What the task requires: The result should be every line in the data below that carries the string "computer".

-*-*-

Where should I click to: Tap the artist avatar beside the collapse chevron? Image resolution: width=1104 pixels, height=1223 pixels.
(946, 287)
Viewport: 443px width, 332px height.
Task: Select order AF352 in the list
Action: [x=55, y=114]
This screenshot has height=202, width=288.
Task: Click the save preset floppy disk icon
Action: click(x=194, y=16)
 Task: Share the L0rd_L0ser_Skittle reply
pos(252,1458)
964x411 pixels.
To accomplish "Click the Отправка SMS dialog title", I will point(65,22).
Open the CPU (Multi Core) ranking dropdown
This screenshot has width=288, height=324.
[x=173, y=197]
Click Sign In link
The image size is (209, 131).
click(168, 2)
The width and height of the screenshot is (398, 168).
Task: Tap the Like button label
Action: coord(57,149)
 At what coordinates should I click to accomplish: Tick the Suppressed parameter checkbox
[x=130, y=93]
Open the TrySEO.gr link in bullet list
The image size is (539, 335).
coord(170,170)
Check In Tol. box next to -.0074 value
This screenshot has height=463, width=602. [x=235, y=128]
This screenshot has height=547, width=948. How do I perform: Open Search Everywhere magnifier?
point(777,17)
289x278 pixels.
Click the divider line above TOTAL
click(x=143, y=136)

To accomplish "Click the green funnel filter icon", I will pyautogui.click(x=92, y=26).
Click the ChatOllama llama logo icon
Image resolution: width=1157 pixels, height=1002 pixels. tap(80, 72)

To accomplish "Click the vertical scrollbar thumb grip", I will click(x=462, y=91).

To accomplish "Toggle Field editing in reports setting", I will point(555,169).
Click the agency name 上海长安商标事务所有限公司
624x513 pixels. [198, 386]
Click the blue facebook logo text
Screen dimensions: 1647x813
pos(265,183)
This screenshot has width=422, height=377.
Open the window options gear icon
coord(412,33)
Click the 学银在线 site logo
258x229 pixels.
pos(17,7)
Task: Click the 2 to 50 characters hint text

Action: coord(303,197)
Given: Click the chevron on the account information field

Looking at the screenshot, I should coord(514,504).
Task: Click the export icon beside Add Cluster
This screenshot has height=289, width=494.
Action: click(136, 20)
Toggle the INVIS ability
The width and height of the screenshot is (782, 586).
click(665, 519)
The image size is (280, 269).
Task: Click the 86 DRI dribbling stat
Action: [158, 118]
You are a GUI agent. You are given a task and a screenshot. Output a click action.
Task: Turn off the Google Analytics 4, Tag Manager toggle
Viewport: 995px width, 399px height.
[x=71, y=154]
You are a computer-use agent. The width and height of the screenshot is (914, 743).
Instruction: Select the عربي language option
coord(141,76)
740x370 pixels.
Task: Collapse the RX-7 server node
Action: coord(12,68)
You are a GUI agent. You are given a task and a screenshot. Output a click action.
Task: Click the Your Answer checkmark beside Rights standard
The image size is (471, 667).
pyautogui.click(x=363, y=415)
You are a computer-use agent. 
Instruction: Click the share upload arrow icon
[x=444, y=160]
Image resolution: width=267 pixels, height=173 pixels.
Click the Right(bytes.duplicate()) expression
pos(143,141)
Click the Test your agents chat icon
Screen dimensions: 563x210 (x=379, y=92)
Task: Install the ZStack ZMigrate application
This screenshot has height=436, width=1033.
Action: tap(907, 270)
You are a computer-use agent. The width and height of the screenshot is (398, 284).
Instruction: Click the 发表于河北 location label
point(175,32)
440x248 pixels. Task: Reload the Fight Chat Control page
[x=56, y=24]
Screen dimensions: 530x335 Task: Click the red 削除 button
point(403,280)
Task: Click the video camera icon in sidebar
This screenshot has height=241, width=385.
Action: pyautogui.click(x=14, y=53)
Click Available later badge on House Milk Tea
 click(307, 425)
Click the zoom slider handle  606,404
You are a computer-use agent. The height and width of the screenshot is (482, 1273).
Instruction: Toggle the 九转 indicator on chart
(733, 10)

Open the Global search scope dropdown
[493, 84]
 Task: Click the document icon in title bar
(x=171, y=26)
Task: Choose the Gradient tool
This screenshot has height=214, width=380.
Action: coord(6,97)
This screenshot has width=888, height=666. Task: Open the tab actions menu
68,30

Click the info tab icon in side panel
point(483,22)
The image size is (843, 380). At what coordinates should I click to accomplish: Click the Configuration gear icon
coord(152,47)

-*-*-

Result for this exercise:
You are a computer-use agent. The width and height of the screenshot is (914, 743).
You are a computer-use agent. 
You are a computer-use agent. The width and height of the screenshot is (398, 284).
You are a computer-use agent. The height and width of the screenshot is (482, 1273).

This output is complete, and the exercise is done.